WHAT IS EXPECTED:
Leaving out only the pictures, write out all the entries exactly.

THE RECORDS:
▬▬▬▬▬▬

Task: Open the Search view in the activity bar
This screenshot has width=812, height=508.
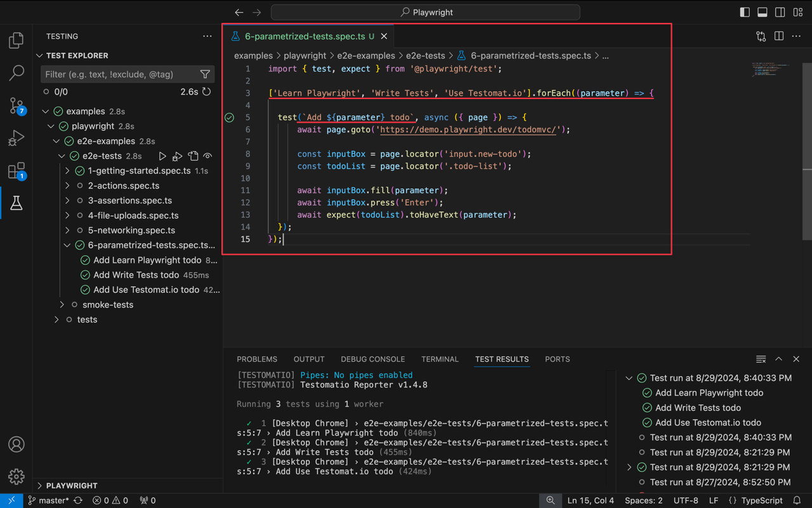Action: click(16, 73)
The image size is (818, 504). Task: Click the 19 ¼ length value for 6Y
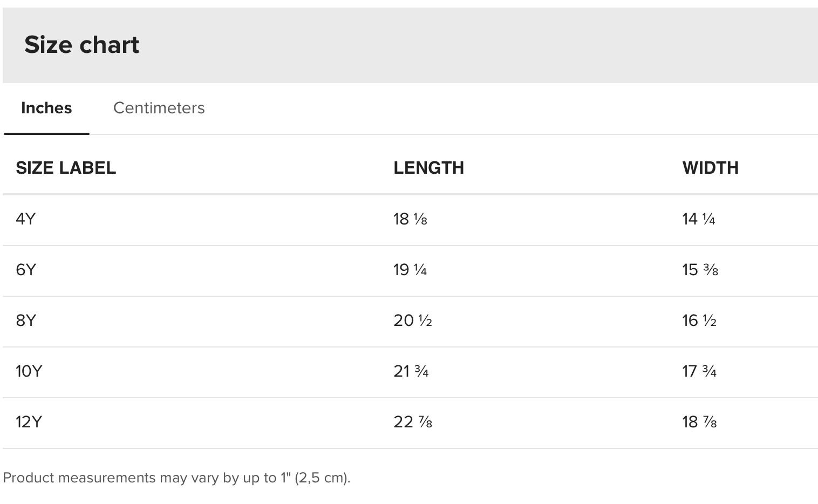410,270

▬▬▬▬▬▬

OUTPUT:
Task: Open the Search view in the activity bar
This screenshot has width=812, height=508.
Action: click(16, 73)
The image size is (818, 504). Task: Click the 19 ¼ length value for 6Y
410,270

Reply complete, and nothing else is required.